Management of clinical data. Comprehensive solution for managing clinical trial information. Easy data entry and creation of CRFs. Support for multi-center complex studies. Data validation and processing is accelerated Multilingual capabilities. Global deployment, cloud-based and on-premise. Clinical researchers understand the importance of reducing time and costs when conducting clinical trials. This is especially true when it comes to the collection, processing, and management of study-specific data. To ensure that the necessary patient data was recorded and sent to the sponsor for analysis and processing, study coordinators used paper Case Report Forms (CRFs). The days of paper CRFs are long gone. The industry now understands that electronic data capture (EDC), systems increase efficiency and improve data quality.

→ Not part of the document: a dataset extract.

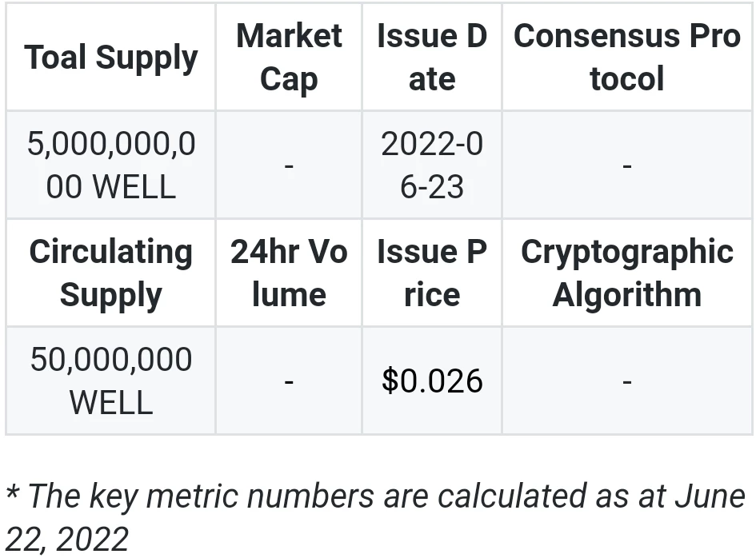
Task: Select the 24hr Volume header cell
Action: 289,273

Flask Data equips life science research and development teams with timely clinical data and solutions for patient safety. The Flaskdata.io cloud API platform streamlines data collection applications for patients, researchers, site coordinators, connected devices, and pharmaceuticals. Our offerings in data management and safety oversight are designed to mitigate risks related to clinical data integrity, patient well-being, and adherence to protocols. The Flaskdata.io platform is not only automated but also scalable and responsive to the specific requirements of your clinical trials. Flask Data is a tech firm that focuses on clinical data oversight and management. We excel in delivering optimal solutions that ensure the highest quality of clinical data while prioritizing patient safety. Recognizing that there is no universal solution applicable to all clinical trials, we dedicate ourselves to thoroughly understanding your distinctive challenges. Collaborating closely with your team, we strive to create tailored solutions that meet your needs for high-quality clinical data and enhanced patient safety, ultimately driving the success of your research initiatives.

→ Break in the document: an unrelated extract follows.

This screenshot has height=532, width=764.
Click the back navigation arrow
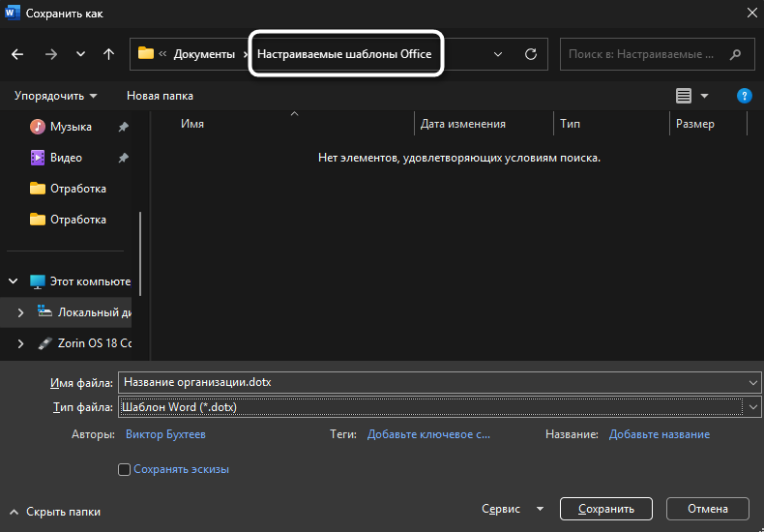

Medidata's Rave EDC (Electronic Data Capture) stands out as the premier system for managing clinical trial data from sites, patients, and laboratories with unparalleled sophistication and security. Serving as the foundation of the Medidata Clinical Cloud™, it offers a comprehensive platform that integrates various processes, thereby eliminating the need for data reconciliation and providing insightful data analysis across different studies and functions. Users can efficiently oversee their roles, studies, and sites from a centralized dashboard that spans all Rave EDC and other Medidata Clinical Cloud products. This system helps in avoiding the pitfalls of duplicate study master data and inconsistencies, such as varying IDs for the same sites across different applications. At the core of Medidata’s cohesive approach to Clinical Data Capture and Management, Rave EDC facilitates the seamless aggregation and reconciliation of data from diverse sources, including Medidata eConsent, Medidata eCOA, MyMedidata, Rave RTSM, Rave Imaging, and Sensor Cloud; it also enhances data review and analysis through advanced tools like Rave TSDV and Medidata Detect. With these capabilities, Rave EDC not only simplifies data management but also empowers clinical researchers to make informed decisions based on reliable and comprehensive data insights.

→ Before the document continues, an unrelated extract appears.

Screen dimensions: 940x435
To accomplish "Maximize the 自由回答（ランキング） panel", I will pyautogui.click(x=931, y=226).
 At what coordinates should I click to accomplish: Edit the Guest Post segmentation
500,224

secuTrial® is a comprehensive, browser-based EDC system that adheres to GCP standards for gathering patient information in both clinical trials and non-interventional research, as well as patient registries. Since its inception in 2000, secuTrial® has been utilized in more than 600 studies and long-term projects globally, undertaken by universities, CROs, medical technology companies, and pharmaceutical organizations, highlighting its exceptional quality, versatility, and high levels of user satisfaction. This robust web-based software solution facilitates the collection and management of patient data for multi-center clinical studies entirely online. It guarantees compliance with all relevant licensing and data privacy laws while maintaining the highest quality benchmarks, ensuring that user needs are met effectively. The continued use of secuTrial® in diverse research settings underscores its reliability and the trust it has garnered in the scientific community.

Manage your clinical trials data effortlessly and with sophistication. Clincase’s e-Clinical Technology Solutions present a comprehensive suite of features, services, and additional functionalities accessible through a single login. This robust and flexible EDC software ensures that data managers, monitors, and sponsors stay interconnected with the study's performance and advancements, while also promoting greater participation from sites and investigators. Clincase delivers user-friendly, efficient solutions that provide real-time data accessibility. As a zero-footprint solution, it utilizes secure and encrypted data transfers for protection. The clinical trial data is securely hosted in Germany, conforming to the highest physical security standards. Our architecture is fully redundant, guaranteeing that data is continuously mirrored to a secondary data center for added reliability, with full backups conducted daily, ensuring data integrity and availability. With Clincase, you can streamline your clinical trials process and enhance collaboration among all stakeholders involved.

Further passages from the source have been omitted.